In 2009, she won a fund from the National Council for Culture and the Arts that brought together three Chilean universities to carry out the first Chilean Chamber Opera Festival. In 2011, she won the fund for the second time and brought together five Chilean universities to hold the Opera Festival for two consecutive years. The most innovative of the projects derived from that initiative was the production of W. A. ​​Mozart's The Magic Flute, engaging the young generation of Chilean opera singers. The production went on tour through seven schools and the presentations included the school´s children's choirs, who, dressed and characterized, went on stage to sing and perform their part in German; an unforgettable experience for about 6,000 people and about 200 children from 9 to 16 years of age.

She has staged her productions at The Municipal Theater of Santiago, the Theater of the University of Chile, the Municipal Theater of Las Condes, the SODRE Theater of Montevideo, the Hall of the Jerusalem Academy of Music and Dance, and many theaters throughout the country.

 

She has opened public spaces that had not yet been conquered for opera, such as the Quinta Normal subway station, the Teatro de la Oficina Salitrera Humberstone, the Quinta Vergara in Viña del Mar, the Parque Araucano de Las Condes and countless halls and unconventional spaces throughout the country.

 

She directed and produced the documentary on opera Opening the Curtain  for Chanel 13 Cable.

Her costumes and set designs for The Magic Flute she  had done for the Municipal Theater of Santiago was exhibited at the Chilean stand of the Quatriennal in Prague, PQ2015, in July 2015.
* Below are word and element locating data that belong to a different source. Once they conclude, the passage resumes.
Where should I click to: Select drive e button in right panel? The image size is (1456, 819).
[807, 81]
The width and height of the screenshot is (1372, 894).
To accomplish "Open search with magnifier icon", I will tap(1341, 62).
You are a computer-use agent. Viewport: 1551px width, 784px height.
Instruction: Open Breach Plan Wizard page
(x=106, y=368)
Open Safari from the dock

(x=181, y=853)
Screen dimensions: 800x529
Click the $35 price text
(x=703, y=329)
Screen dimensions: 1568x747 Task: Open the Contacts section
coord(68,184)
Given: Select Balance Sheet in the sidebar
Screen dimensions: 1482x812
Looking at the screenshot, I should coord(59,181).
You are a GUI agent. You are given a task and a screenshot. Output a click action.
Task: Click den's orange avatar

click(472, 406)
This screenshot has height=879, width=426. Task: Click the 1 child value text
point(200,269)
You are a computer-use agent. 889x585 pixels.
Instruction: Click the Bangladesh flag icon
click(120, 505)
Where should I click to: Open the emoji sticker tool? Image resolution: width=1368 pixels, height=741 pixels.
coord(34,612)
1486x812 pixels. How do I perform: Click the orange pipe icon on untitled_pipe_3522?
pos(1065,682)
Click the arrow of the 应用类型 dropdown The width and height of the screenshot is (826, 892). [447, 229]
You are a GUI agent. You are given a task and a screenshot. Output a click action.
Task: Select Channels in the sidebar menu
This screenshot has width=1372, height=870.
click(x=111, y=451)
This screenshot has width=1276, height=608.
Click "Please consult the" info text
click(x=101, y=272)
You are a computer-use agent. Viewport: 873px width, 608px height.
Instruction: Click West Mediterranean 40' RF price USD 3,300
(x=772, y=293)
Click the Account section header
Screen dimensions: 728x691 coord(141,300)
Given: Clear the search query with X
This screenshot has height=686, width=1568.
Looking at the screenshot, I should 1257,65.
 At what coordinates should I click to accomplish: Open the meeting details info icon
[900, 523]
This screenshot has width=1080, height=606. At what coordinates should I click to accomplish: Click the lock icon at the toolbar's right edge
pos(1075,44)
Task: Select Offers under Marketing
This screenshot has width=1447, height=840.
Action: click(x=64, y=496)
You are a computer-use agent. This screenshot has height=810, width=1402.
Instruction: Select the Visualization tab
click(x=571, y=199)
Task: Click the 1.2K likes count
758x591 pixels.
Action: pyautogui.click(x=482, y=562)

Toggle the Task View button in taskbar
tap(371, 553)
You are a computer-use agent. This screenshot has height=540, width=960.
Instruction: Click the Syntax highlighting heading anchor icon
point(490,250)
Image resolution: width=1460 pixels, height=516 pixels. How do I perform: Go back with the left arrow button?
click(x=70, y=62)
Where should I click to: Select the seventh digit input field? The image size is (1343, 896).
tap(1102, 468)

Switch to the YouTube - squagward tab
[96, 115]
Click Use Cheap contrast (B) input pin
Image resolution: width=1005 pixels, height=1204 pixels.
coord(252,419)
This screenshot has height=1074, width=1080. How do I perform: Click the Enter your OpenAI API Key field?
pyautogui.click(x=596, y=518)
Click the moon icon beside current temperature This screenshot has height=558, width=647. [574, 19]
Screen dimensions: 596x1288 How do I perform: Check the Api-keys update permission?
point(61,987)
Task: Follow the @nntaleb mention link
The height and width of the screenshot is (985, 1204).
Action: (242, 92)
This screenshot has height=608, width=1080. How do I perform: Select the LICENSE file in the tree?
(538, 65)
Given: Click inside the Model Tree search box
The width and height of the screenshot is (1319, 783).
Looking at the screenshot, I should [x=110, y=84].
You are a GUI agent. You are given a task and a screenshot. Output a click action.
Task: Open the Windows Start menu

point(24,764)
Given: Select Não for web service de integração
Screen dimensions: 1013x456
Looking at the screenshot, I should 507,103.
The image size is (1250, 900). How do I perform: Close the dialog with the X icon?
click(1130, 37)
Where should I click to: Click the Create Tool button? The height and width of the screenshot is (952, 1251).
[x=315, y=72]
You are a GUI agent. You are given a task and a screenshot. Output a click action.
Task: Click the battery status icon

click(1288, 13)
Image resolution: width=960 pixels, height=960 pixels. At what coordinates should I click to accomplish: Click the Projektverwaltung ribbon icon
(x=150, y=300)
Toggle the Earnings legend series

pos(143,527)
Her work as a costume designer was featured in her solo exhibition The Dressed Opera, which was shown at the UC Outreach Center in September in October 2014.

 

She designed and directed the Night of Boleros in which a live concert takes place in parallel to a feature film she directed and produced for the Municipal Theater of Las Condes.

 

In all her productions she writes the script, directs and edits the multimedia material, in addition to stage direction, costumes and set design.

 

She was nominated on several occasions as best singer of the year by the Association of Performing Arts Journalists (APES), receiving the APES award in 1992 and 1994. She received the award for best opera singer of the year, from the Association of Art Critics of Chile in 1994 and later, she received the awards for her work as opera producer. In 1997 she received the award from the Critics Association of the V Region, for her production of Madama Butterfly; in 2007 she received the award from the Chilean Critics Association for her production of The marriage of Figaro; in 2009 she received the Domingo Santa Cruz award from the Instituto de Chile, for her collaboration in a documentary series about six famous Chilean composers. The same year she won the Critics Award for direction, set and costumes design, multimedia direction and general production for Wolfgang Amadeus Mozart's The Abduction from the Seraglio, and in 2011 she won the same Prize for Der Kaiser von Atlantis, an opera by Viktor Ullmann, composed in the Theresiensadt Nazi concentration camp.

 

In 2020 Miryam Singer was made Professor of the Pontificial Catholic University of Chile where she is part of the Institute of Music.

Since 2010 she is the Director of the Office for Arts and Culture, of the Vice-presidency for Research. As part of her efforts to bring the arts to the university and the community, she created the Artifica la UC arts festival, where she has presented operas, outdoor concerts and theater. She also created an innovative course in various artistic disciplines for undergraduate students, The experience of the Arts.

 

She has given masterclasses at the Jerusalem Academy of Music and Dance, at Brooklyn College, at the Pre-College division of the Julliard School in New York and at the Amsterdam Conservatory.

 

Her work as an opera producer has given the chance to see and hear an opera, for free, to more than 50 thousand people throughout the country.

 

Before she decided to dedicate herself completely to opera, she worked in various architectural offices and eventually set up her own company in the construction field.

Occasionally she does architectural projects, and has works in Chile, Costa Rica and Israel.